「承認ボタンを押す」仕事がなくなる

Claude Code を使っている人なら、あの体験に覚えがあるだろう。ファイル変更の許可、コマンド実行の許可、ツール呼び出しの許可――次々に表示される承認ダイアログを一つずつ「Allow」していく作業だ。便利なはずのAIエージェントが、実質的にはボタン押し係を必要としていた。

その構図が根本から変わろうとしている。Claude Code v2.1.76 で導入された Auto Mode(--permission-mode auto)は、AIが自ら安全性を判断して操作を実行する仕組みだ。Qiitaの詳解記事によれば、これは硬直したルールリストではなく、文脈を認識する分類器が動いている。npm install express は許可するが、~/.zshrc の変更や外部サイトへのデータ送信は絶対にブロックする。

Channels との組み合わせが本命

Auto Mode 単体でも十分に強力だが、真のインパクトは v2.1.81 で追加された --channels との組み合わせにある。@SuguruKun_ai がXで「これ地味だけどClaude Codeの使い方が根本的に変わるアプデだと思ってて」と指摘した通り、スマホからタスクを投げ、Auto Mode で自律実行させ、危険な操作だけスマホに通知が飛ぶ――という非同期ワークフローが現実的になった。

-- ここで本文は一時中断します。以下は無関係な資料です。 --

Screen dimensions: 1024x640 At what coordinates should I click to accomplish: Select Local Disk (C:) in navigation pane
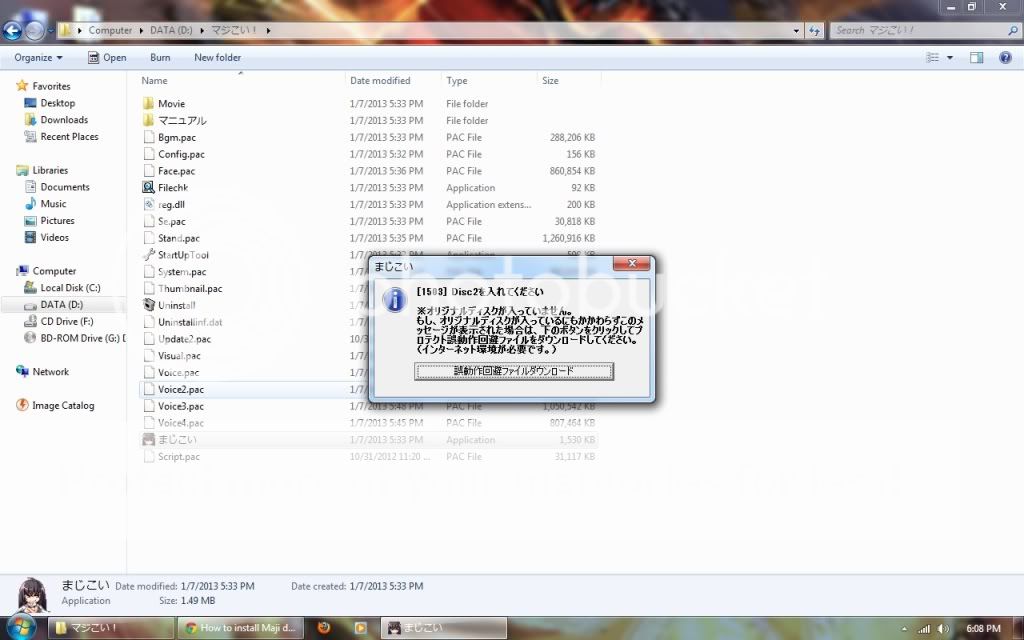(x=70, y=288)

率直に言えば、これはマネージャーにとって最も注視すべき変化だと感じている。「AIに仕事を任せる」が物理的にPC前にいなくても成立するようになるからだ。移動中やミーティング中にバックグラウンドでコード生成やリファクタリングが進む世界が、もう理論の話ではない。

2週間で9バージョン、加速する開発速度

Auto Mode と Channels だけではない。3月14日から28日の2週間で、Claude Code は v2.1.76 から v2.1.85 まで9バージョンも進んだ。主要な追加機能を挙げるだけでも、PowerShell 対応(Windows チームに朗報)、managed-settings.d(チーム別ポリシー管理)、CwdChanged/FileChanged フック(リアクティブな環境管理)、MCP 環境変数サポートと、チーム運用を意識した機能が目立つ。

2026年 Q1 だけで 869件の CHANGELOG エントリが追加されたという数字は、2025年通年(303件)の約2.9倍のペースだ。Anthropic の ARR が $14B から $19B に35%跳ね上がった背景には、このリリース速度がある。

マネージャーとしてどう構えるか

個人的に推奨したいのは、まず自分自身で Auto Mode を1週間試すことだ。どの作業で承認が不要になり、どこで人間の判断が必要になるか、その感覚を掴むことが最初のステップになる。その上で、チームのセキュリティポリシーとの整合を確認し、段階的に導入範囲を広げていくのが現実的だろう。Channels によるリモート運用は、まだ「先進的な使い方」の段階だが、半年後には当たり前になっている可能性が高い。今のうちに触れておいて損はない。